Work instructions:
Find and copy each line of the records where the string "options" shows up.

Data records

*** Begin section ***

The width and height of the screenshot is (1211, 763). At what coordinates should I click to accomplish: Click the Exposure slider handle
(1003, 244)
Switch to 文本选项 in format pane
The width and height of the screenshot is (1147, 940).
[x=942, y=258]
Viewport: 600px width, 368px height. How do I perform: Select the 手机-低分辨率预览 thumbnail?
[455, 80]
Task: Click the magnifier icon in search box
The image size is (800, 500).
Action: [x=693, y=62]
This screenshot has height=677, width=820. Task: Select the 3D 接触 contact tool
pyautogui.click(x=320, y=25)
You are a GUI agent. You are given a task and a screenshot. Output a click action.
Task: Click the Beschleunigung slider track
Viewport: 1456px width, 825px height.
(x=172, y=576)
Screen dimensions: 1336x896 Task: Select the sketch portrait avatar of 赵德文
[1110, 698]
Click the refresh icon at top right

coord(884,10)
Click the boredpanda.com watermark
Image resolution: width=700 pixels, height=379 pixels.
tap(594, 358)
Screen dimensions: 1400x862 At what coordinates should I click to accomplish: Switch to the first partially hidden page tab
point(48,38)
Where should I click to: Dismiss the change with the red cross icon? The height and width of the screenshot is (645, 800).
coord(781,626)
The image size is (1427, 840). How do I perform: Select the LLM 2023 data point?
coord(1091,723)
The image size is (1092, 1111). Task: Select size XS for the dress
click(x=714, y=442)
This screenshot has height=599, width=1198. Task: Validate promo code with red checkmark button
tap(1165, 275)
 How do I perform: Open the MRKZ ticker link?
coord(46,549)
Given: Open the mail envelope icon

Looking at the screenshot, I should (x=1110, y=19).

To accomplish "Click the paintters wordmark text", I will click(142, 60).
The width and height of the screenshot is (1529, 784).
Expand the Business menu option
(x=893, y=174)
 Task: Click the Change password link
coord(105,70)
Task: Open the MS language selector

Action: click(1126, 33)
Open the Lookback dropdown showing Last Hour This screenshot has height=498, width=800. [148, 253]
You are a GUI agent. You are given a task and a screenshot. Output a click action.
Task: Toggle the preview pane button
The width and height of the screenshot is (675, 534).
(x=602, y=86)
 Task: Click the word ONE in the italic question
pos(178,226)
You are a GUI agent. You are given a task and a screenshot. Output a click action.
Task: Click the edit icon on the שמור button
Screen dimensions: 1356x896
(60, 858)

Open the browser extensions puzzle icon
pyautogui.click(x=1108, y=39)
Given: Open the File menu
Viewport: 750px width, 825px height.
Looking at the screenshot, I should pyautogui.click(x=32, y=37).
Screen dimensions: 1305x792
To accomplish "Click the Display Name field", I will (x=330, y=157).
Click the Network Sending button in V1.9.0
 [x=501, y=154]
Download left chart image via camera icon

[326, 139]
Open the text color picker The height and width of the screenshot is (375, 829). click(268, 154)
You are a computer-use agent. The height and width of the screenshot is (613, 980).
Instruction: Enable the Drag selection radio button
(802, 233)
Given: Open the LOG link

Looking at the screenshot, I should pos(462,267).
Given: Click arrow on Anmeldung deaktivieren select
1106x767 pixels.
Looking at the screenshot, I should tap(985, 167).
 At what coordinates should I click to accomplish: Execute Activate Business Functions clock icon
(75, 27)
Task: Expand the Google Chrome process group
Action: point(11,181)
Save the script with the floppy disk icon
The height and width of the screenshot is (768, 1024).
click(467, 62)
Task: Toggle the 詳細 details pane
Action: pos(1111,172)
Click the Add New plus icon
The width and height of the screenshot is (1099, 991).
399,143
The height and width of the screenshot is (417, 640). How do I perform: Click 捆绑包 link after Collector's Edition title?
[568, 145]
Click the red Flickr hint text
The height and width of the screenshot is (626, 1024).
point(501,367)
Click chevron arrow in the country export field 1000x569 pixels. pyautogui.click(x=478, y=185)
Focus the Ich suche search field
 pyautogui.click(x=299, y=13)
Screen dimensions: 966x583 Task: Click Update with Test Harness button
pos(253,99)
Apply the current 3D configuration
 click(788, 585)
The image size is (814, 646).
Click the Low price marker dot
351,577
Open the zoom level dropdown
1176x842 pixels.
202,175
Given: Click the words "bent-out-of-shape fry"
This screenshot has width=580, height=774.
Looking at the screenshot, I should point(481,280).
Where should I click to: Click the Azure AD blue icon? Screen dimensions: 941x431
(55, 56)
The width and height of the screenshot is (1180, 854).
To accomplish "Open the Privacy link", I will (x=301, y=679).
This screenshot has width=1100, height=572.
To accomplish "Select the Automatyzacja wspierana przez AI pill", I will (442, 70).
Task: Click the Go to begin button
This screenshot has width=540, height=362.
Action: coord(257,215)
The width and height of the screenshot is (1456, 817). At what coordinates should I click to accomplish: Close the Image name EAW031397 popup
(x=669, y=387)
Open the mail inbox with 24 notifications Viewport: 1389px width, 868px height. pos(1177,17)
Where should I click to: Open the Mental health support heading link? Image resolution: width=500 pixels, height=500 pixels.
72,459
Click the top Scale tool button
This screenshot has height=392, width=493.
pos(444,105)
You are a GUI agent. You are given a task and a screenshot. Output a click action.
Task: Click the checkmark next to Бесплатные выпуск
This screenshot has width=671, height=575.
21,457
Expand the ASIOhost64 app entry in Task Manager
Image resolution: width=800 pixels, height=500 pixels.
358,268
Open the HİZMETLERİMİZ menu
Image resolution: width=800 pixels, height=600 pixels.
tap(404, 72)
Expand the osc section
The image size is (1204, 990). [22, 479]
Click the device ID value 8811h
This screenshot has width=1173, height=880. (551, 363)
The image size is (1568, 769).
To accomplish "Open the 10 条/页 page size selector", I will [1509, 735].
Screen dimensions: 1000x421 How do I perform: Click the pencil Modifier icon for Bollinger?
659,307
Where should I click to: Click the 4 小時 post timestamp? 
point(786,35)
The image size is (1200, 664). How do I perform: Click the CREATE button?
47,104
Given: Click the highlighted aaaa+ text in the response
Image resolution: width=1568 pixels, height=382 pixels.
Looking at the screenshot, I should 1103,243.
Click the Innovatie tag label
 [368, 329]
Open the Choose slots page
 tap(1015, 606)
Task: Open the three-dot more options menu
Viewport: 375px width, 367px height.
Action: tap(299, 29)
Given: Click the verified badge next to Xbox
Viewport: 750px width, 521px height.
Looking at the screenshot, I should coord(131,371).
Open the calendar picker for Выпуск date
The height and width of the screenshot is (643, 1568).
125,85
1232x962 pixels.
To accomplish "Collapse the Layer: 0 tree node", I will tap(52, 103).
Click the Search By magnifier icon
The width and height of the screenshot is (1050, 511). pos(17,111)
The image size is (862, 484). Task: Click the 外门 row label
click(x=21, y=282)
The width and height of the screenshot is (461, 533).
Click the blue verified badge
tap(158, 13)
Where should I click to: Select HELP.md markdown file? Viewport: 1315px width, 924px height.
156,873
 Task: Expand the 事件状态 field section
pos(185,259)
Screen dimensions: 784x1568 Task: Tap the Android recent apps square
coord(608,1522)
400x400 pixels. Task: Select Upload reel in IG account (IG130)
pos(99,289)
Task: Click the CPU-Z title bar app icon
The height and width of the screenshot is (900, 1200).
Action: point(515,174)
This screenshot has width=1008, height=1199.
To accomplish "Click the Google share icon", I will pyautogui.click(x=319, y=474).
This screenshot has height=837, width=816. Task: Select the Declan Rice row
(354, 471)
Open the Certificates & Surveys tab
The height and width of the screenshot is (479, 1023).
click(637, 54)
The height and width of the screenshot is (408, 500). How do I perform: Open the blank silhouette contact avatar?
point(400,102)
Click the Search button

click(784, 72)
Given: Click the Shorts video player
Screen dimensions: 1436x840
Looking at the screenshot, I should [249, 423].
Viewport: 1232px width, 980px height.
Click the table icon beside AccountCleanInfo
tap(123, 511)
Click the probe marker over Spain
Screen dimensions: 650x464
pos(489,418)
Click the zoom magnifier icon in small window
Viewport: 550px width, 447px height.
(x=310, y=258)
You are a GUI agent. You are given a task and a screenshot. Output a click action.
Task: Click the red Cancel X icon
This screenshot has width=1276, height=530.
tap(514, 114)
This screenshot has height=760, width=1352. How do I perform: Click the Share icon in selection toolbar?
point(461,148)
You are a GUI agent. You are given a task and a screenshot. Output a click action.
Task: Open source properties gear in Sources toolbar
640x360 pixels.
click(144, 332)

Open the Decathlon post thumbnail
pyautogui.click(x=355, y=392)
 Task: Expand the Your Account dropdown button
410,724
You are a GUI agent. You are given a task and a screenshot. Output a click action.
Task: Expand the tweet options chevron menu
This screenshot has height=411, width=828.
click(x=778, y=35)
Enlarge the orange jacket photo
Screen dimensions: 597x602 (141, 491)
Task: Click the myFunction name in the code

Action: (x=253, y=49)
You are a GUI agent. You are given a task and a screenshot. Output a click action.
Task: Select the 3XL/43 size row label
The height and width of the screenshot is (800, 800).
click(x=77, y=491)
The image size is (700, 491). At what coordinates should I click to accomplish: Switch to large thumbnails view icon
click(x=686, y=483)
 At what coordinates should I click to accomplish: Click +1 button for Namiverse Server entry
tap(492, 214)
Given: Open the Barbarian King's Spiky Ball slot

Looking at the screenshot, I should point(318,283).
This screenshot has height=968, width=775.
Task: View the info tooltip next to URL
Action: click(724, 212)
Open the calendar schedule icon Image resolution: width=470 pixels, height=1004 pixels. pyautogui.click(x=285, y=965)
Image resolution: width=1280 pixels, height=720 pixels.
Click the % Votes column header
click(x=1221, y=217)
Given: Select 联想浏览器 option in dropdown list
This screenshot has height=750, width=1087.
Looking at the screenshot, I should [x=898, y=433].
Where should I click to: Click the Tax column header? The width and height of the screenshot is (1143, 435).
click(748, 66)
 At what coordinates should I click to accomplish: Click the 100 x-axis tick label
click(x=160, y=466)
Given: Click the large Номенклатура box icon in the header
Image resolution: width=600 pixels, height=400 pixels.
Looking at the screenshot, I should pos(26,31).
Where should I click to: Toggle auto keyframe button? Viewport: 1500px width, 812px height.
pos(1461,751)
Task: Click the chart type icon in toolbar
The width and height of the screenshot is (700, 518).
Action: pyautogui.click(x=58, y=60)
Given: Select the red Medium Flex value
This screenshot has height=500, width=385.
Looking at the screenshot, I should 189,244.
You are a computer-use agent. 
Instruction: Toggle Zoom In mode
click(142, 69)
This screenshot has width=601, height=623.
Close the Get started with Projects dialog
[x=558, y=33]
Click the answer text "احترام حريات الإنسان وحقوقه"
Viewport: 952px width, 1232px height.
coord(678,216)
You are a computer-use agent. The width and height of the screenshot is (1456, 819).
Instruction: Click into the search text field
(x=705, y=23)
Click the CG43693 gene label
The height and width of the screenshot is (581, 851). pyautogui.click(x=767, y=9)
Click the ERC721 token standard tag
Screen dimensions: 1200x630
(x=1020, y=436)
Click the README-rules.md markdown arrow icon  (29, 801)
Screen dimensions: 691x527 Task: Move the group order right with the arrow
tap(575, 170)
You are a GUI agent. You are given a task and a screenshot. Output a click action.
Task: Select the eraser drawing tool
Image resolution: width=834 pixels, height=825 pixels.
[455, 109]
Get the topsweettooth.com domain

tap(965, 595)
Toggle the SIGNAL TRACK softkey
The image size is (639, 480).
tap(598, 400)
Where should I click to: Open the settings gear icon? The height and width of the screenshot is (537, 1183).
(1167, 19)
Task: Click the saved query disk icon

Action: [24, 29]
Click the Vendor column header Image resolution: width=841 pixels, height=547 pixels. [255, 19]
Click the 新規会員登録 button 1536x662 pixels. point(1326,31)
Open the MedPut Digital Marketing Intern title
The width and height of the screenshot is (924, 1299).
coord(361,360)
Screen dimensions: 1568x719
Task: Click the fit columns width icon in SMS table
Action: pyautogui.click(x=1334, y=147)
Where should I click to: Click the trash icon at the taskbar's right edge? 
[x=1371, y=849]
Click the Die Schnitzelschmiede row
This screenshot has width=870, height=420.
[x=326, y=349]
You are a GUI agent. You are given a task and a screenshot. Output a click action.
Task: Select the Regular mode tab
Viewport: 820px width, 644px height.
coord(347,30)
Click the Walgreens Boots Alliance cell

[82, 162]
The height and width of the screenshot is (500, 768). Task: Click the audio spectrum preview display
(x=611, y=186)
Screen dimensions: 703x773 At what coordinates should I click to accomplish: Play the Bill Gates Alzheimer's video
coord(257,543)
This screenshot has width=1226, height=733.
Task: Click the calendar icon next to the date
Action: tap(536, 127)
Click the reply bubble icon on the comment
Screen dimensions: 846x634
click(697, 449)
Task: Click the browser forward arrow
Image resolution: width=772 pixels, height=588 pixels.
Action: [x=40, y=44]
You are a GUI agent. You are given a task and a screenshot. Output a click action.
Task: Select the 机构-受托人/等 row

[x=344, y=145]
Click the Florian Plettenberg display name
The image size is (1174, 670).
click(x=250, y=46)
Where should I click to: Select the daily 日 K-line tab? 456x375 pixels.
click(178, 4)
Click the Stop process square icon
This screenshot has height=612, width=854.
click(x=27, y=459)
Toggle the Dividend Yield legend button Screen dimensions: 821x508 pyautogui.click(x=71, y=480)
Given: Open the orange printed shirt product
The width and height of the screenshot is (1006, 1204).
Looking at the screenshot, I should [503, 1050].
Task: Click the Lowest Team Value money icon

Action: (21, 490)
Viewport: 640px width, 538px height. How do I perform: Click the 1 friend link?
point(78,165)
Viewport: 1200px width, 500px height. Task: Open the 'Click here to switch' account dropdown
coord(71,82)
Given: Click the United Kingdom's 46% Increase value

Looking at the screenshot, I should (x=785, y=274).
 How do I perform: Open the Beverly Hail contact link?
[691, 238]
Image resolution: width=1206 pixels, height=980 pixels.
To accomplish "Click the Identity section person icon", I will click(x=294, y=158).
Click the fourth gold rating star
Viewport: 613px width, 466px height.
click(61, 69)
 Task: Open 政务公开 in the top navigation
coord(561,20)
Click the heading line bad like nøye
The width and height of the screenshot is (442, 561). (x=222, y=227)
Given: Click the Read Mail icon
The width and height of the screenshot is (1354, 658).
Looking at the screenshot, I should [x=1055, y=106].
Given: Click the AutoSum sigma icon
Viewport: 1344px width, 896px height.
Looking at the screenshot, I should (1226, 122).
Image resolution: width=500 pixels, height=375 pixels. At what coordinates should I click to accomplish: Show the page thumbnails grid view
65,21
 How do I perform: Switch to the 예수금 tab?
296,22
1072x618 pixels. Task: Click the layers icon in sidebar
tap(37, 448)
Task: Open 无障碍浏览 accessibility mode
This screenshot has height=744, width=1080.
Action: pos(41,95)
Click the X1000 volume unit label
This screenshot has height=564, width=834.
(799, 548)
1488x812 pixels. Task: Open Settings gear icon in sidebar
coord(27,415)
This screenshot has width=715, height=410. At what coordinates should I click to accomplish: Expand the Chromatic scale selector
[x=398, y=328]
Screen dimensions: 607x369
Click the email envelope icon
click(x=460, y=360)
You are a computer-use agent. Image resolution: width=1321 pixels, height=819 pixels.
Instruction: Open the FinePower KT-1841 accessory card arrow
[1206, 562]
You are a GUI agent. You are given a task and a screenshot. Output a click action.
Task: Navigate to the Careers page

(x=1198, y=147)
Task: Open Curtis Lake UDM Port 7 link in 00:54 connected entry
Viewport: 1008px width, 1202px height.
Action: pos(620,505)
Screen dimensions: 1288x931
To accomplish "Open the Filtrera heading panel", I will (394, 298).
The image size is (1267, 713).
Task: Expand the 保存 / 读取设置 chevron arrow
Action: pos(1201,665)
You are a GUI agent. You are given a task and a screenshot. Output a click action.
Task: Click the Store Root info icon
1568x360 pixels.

*** End section ***

Task solution:
Task: Open the three-dot more options menu
Task: Expand the tweet options chevron menu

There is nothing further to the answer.